名は体を表すか

よくよく考えてみると、人の名前ほど不釣合いな物も無いことに気付く。
例えば、参考書は勉強の参考となる本であるから参考書で良い。
だが、太郎と言う名前は何を表しているのか、いまいちよくわからない。
諺に名は体を表すとあるが、どうにも格言めきすぎていている。
そもそもに、名と体の前後関係が不明瞭だ。
『体を表すために名を付けた』のか、『名を表すために体を為した』のか判らない。

苗字は代々受け継がれているので、つまりその苗字はその人間が生まれる以前から決まっていたものである。
ということは、その名は体を表す為のものとして付けられたものではない。
遠く考えてしまえば、先祖がこの家はこうあって欲しいと願った結果その体を表す為の苗字を付けた可能性も無くは無いが、多くの苗字を見る限りどうにもそう言うことは無さそうだ。
『田中』という苗字を持つ人間性を『田中という苗字』が表さないように、この考察からすると、苗字は人間性、つまり名は体とは無関係のように思える。

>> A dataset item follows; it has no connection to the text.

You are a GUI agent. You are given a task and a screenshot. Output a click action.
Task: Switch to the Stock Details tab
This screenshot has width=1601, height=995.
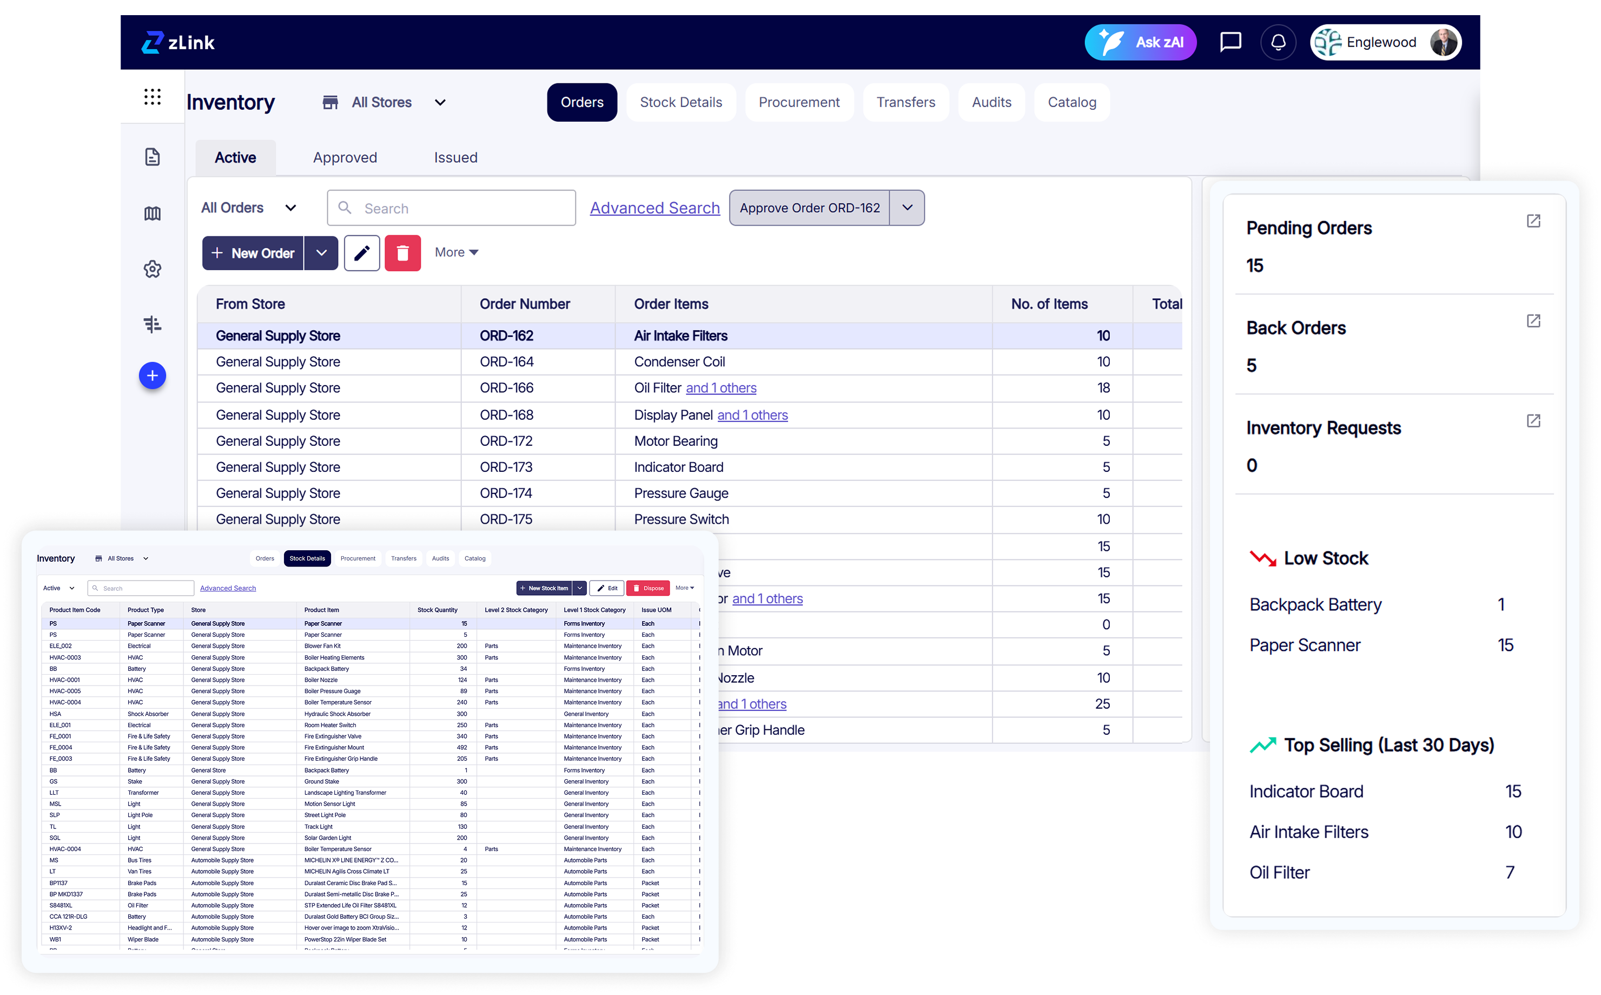pos(681,102)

しかしながら、苗字に対する名前には少なからず、自分が生まれたときに親に期待されるような要素を持つものがある。
『博』という名前には多くの物事を知って欲しいという願いがあるのかもしれないし、『武』と言う名前には強くあって欲しいという願いが掛けられているのかもしれない。
これらのような名前はその人の将来の人間性を期待した名であって、つまり『名』を先につけて『体』を待っている名前である。
だが中にはそれに相反する形として、『太郎』『一郎』といった、順列を表すような名前も存在する。
これらは太くあって欲しいだとか、一番であって欲しいといった願いを掛けられて付けられた名前のようには思えない。
つまりこれらの名前は『最初に生まれた子供である』という事実たる『体』を表す為の『名』である。


このような視点から見てみると、実は苗字と言うのは後者の位置付けにあることが想像できる。
田中とは、『田んぼの中』という『存在』、つまり『体』を表す表意としての『名』。
高橋とは、『高い橋』という『存在』、つまり『体』を表す表意としての『名』であることが判る。
逆に、『名』を付けられて『体』を為したような苗字と言うのは余り例が無いように思う。
むしろ、そういった観点で見ていくと名が先にありき体とは実は珍しいものである。

有隣堂と言う名前は少なくとも私にはそういった存在の一つだ。
とても小さい頃には元々、家の近くに有隣堂は無かった。紀伊国屋があった。
隣に無い有隣堂はつまり矛盾した名前であったが、少しして引っ越した家の近くには有隣堂があった。
もちろん移動したのが自分であるから、有隣堂自体が物的な変化を起こしたわけではないが、存在としては質的な変化を起こしたのだ。
便利だからコンビニエンスストアと名づけられても、そのうち不便になってしまったらそれは実質的にコンビニエントでないにも関わらず名前はコンビニエンスストアである。
これは、名先にありき体を目指そうとして失敗した例とも言える。

このように、『名を表して体を為す』タイプの名前は存在自体が稀有であり且つ成功するかどうかも未知数なのであるが、ここに来て人の名前と言うのがそのタイプであったことを思い出す。
私の名前『編』は『編物をするようにこつこつと物事を積み重ねていけるような人に』なって欲しいという希望から付けられた『名』であったが、これは失敗例と言える。
だが私はそれでも、『太郎』や『一男』といった『体を表す為に名をつけた』名前よりはこうした『名を表して体を為そうとした』タイプの名前のほうが気に入っている。
それは苗字が『体を表す為に名をつけた』物であるから、その前後の持つ矛盾性が気に入っているというのもあるが、少なくとも希望をもっている点で人間味があって然りと思うからだ。
しかし、『太郎』もなかなか悪くない。
自らに当てられた名前は記号的なものであるから、そこからの発展が自由極まりないことを考えれば、そうした名前も悪くは無いのだろうと思う。


こう考えてみると最近の子の良く判らない名前付けセンスというのは、実は悪くないものであることが判る。
月下美人と書いてハニーと読ませるとか、世乃神と書いてせのかと読ませるとか、別に構わない。
ただその子の人生と自分への評価さえ気にしなければ、大体の本質的意味は消え去ってしまうだろうから。